Lorsque c’est le manque d’intérêt ressenti pour le travail avec les enfants qui est évoqué, c’est toujours en comparaison de ce que l’on trouve en intervenant auprès des personnes âgées, et qui relève de l’échange :

- « Avec les personnes âgées, on peut discuter, il y a un échange, on donne quelque chose et elles apportent quelque chose. Avec les enfants, sauf les siens, on ne parle pas. » (42 ans)

- « Les enfants, quand ils ont mangé et qu’ils sont propres, il n’y a rien, enfin, les petits, je veux dire, il n’y a pas beaucoup de contacts. (…) La personne âgée, elle apporte beaucoup plus. Elle a toujours plein de choses à raconter. » (29 ans)

1. 3. 2 Les adultes handicapés : un ressenti très personnel

Les raisons évoquées pour ne pas souhaiter travailler avec les handicapés sont généralement assez différentes. Elles sont en lien avec la souffrance de l’autre, avec l’injustice ressentie vis- à-vis de ce qui frappe les personnes handicapées, surtout lorsqu’elles sont jeunes, et très certainement aussi avec les fragilités et l’histoire des salariées elles-mêmes que nous n’avons naturellement pas explorées dans ces entretiens. Elles sont aussi fortement corrélées avec la nature de l’expérience du handicap que l’on a dans sa vie ou son environnement personnels. - « Je n’aurais jamais pu… Il y a une maison pour enfants handicapés, et je n’ai jamais pensé à faire une demande d’emploi. Ce n’est pas mon truc. » (44 ans)

- « J’ai fait un stage chez les handicapés. J’avais choisi un secteur différent, exprès, pour voir autre chose. C’était dur, mais je connais le monde des handicapés, par ma nièce. C’était intéressant, apprendre autre chose. C’est triste.

Q. Vous ne l’avez pas envisagé comme orientation future ?

Non, non. Il n’y a pas d’échanges, tandis qu’avec les personnes âgées, la plupart, sauf avec celles qui ont la maladie d’Alzheimer avec qui on ne peut pas trop discuter, les autres personnes, en général, s’ils ont encore toute leur tête, il y a des discussions. Avec les handicapés, c’est des cris… C’est dur. Là c’était un foyer où il y avait des jeunes qui faisaient pipi par terre, caca, des couches à longueur de temps. » (42 ans)

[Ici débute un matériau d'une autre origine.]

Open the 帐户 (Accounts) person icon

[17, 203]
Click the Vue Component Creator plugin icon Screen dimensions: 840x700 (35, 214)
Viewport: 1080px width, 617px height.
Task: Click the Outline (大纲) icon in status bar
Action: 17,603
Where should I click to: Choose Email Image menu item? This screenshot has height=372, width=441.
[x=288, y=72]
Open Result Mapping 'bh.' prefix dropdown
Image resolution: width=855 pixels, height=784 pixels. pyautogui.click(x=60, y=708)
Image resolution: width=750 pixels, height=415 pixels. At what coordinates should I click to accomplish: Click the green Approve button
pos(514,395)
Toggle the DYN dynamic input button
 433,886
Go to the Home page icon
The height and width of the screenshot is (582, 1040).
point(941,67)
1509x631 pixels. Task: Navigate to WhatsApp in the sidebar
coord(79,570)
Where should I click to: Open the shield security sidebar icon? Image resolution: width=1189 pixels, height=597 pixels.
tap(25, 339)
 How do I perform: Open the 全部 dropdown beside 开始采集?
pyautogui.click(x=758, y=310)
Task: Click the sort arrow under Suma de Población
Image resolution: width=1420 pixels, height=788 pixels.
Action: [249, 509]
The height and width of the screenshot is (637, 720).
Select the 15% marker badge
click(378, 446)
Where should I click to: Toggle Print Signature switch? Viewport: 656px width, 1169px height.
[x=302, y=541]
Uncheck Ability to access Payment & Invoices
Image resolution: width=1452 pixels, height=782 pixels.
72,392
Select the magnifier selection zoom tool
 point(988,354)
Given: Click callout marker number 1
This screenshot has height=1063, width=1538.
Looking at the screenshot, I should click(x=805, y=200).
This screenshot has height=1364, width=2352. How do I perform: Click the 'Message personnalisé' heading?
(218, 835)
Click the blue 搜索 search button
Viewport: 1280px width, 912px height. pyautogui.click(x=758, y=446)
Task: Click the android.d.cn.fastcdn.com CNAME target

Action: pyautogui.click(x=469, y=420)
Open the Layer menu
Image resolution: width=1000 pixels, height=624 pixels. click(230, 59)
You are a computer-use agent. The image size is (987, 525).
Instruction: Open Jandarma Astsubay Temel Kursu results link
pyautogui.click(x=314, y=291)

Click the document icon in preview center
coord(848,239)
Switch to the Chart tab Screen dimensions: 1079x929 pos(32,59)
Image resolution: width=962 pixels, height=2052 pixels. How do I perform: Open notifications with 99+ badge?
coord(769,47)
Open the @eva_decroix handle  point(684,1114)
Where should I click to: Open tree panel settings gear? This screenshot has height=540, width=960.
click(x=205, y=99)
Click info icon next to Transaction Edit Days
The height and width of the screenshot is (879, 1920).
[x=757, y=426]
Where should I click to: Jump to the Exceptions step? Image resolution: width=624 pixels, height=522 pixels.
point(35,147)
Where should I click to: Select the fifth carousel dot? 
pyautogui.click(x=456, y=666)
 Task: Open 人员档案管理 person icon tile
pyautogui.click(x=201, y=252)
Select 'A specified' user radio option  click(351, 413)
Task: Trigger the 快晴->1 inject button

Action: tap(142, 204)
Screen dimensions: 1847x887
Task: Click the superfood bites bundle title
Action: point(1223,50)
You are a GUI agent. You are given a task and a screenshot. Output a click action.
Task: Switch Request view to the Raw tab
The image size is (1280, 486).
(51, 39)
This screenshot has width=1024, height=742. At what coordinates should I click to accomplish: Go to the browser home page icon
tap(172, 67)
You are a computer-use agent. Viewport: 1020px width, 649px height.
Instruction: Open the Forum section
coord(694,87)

- « J’avais fait une demande que j’ai enlevée après parce que là, j’ai peur de la souffrance des gens. Je vais voir des personnes handicapées, ça va me faire mal. Comme j’aurais tendance à être un peu sensible, de les voir diminuées comme ça, ça me fait peur. J’ai peur qu’ils me fassent souffrir. (…) Je connaissais une fille qui disait : moi je préfère travailler avec les personnes handicapées, mais elles sont dures envers vous, elles sont très exigeantes, parce qu’effectivement elles sont très dépendantes. Alors je pense que si vous êtes sensible, vous n’arrivez pas à recevoir tout ce qu’elles vous donnent. Et pleurer devant les gens, ça ne sert à rien ! » (32 ans)

- « J’aurais bien aimé les handicapés, mais je pense que je pleurerais toute la journée, j’en ai parlé avec ma belle sœur. Une fois, elle est venue chez moi avec une personne handicapée et ça m’a fait bizarre, trop triste. Il me faudrait vraiment une formation. » (26 ans)

Il faut remarquer que, dans notre échantillon, peu de personnes peuvent se sentir concernées par le travail auprès d’adultes handicapés. Il s’agit là en effet d’un secteur particulier où toutes les associations n’ont pas choisi d’intervenir. On peut dire que c’est dans le concret des possibilités offertes que les salariées peuvent réellement se prononcer. Et il est certain que c’est bien plus le manque de diversité de l’offre qui contraint les salariées dans une activité unique que leur refus de la diversité.